Shulkin began his tenure in the Trump administration with a few strikes against him. He was the first nonveteran to lead the department, instead bringing years of experience as a physician and a health care CEO. He was offered the job only after several others turned it down, and he was an Obama appointee — the lone holdover in the Trump White House.

That made it all the more unlikely for Shulkin to be so successful — for a time. Known on Capitol Hill as a technocrat brought in to help overhaul the VA in 2015, he coasted to confirmation — 100 to 0 — by the Senate. He hit the ground running, already adept at the labyrinthine VA health network of more than 1,000 hospitals and clinics. With bipartisan agreement on many fixes needed at the VA, Shulkin helped push through an expansion of mental health care, increased suicide prevention and a law making it easier to remove poor-performing officials.

For a time, Trump seemed to really like Shulkin, even joking that he would never have to use his reality TV line — "You're fired" — on the secretary.

"We'll never have to use those words on our David. We will never use those words on you. That's for sure," Trump said in June.

But Shulkin was making enemies among the administration's other political appointees, especially those with connections to Concerned Veterans for America, a lobbying group linked to the conservative Koch brothers. In a December email obtained by The Washington Post, senior VA appointees Jake Leinenkugel and Camilo J. Sandoval openly discussed ousting Shulkin, his chief of staff and his deputy because Shulkin was not aggressively pushing an increased use of private care for veterans.

Shortly after the news of Shulkin's impending departure broke, the Concerned Veterans for America's executive director Dan Caldwell said in a statement that while "Shulkin made significant headway in reforming the department," he "ultimately became a distraction from the important task of improving health care for our veterans.
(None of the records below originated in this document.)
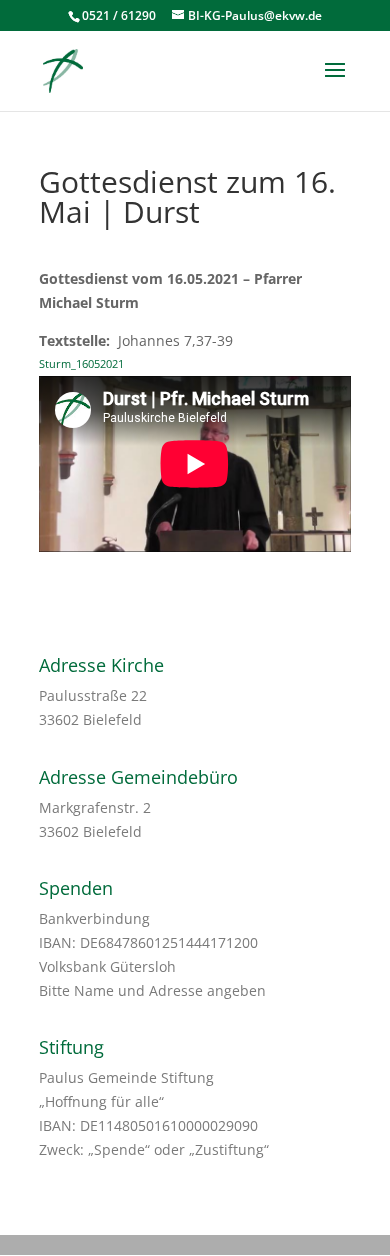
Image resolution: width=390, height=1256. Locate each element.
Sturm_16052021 (81, 363)
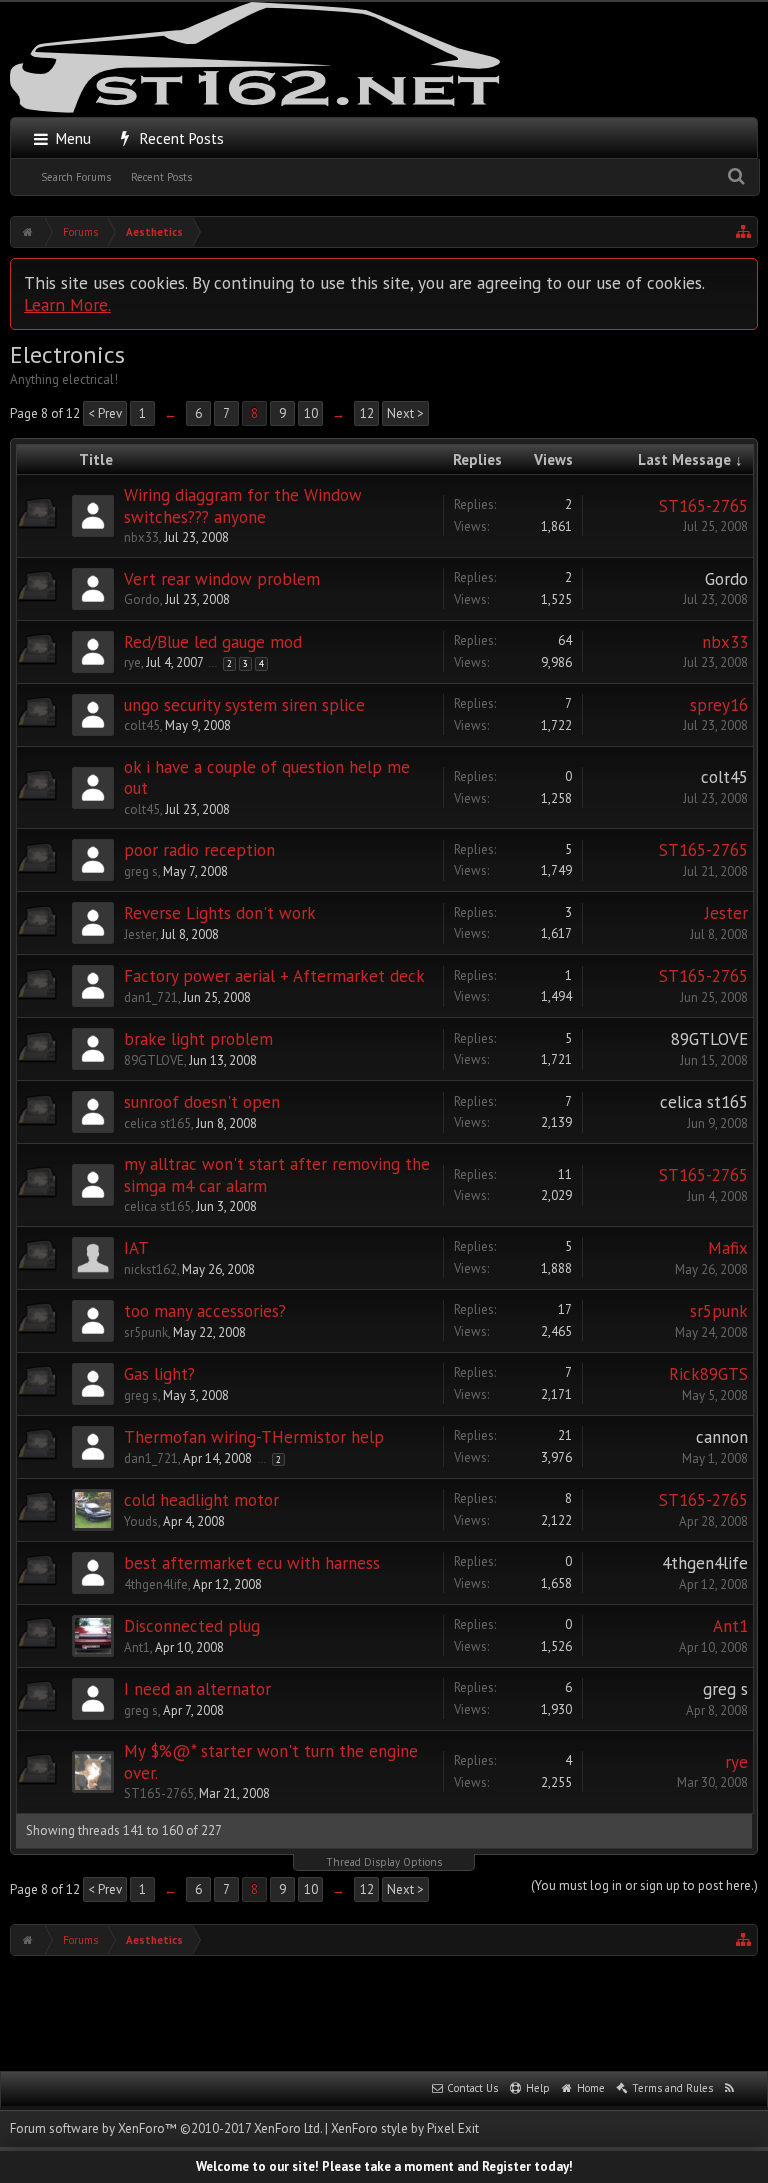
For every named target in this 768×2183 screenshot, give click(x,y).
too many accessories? (205, 1311)
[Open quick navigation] (744, 232)
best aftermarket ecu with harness (252, 1563)
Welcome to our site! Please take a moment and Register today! (384, 2166)
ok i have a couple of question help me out (267, 778)
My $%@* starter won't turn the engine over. (271, 1762)
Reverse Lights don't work (220, 913)
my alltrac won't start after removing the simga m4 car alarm (277, 1175)
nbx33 (141, 537)
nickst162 (150, 1269)
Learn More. (67, 304)
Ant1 (137, 1647)
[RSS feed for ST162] (730, 2089)
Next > (405, 413)
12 (367, 413)
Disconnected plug (192, 1626)
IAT (136, 1248)
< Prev (105, 413)
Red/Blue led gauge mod (213, 642)
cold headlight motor (201, 1500)
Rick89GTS (708, 1374)
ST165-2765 (703, 506)
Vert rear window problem (222, 579)
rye (132, 662)
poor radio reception (199, 850)
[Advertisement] (384, 2011)
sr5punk (146, 1332)
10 (311, 413)
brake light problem (198, 1039)
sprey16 (719, 705)
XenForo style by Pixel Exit (405, 2128)
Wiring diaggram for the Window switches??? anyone (243, 506)
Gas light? (159, 1374)
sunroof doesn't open (202, 1102)
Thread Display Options (384, 1862)
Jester (140, 934)
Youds (141, 1521)
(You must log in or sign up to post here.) (644, 1885)
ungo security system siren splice (244, 705)
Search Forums (76, 177)
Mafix (728, 1248)
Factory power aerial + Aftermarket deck (274, 976)
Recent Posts (161, 177)
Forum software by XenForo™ (166, 2128)
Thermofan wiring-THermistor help (254, 1437)
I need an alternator (197, 1689)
We are hopeful that this change will end the recent distractions at the VA and put the focus back on advancing policy that will ensure veterans get the health care and other benefits they have earned."
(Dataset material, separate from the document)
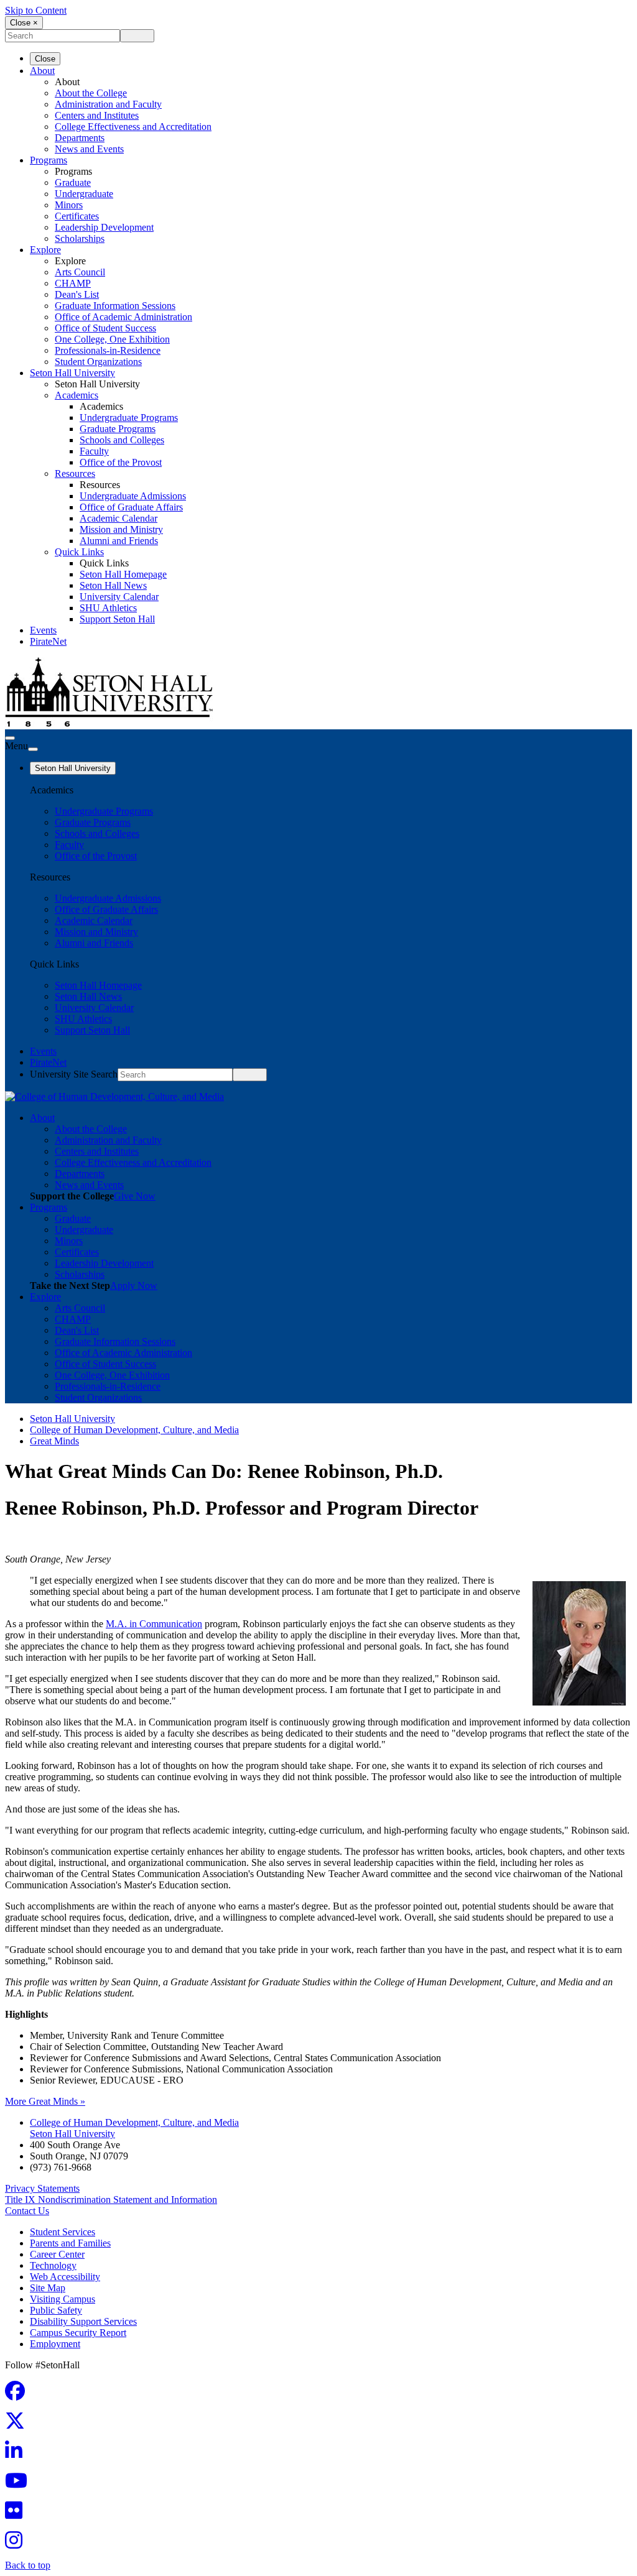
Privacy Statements (42, 2188)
Shulkin gave his opponents an opening in the form of an inspector general's report that harshly criticized his official trip to Europe last spring. The secretary spent 11 days there filling the time in between meetings with several days of tourism. He brought his wife along, paying for her travel with official funds. The IG report also said Shulkin improperly accepted tickets to Wimbledon for him and his wife. The total amount of questionable spending wasn't high by Trump administration standards (see: Ryan Zinke's door or Ben Carson's table), but veterans living on a monthly disability check were not amused, and the trip came shortly after Shulkin had warned VA officials to keep down unnecessary costs.

Then his tenure got strange. Headlines openly pondered who was in charge at the VA, and veterans service organizations, which strongly support Shulkin and oppose privatization, started using words like "coup" and circulating lists of officials in the VA who were trying to undermine Trump's VA secretary. That list included Shulkin's top two public affairs officials, who were accused of lobbying Congress to get rid of Shulkin. The secretary apparently lost control of his own public messaging. His own statements were removed from the VA website and his chief of staff abruptly replaced.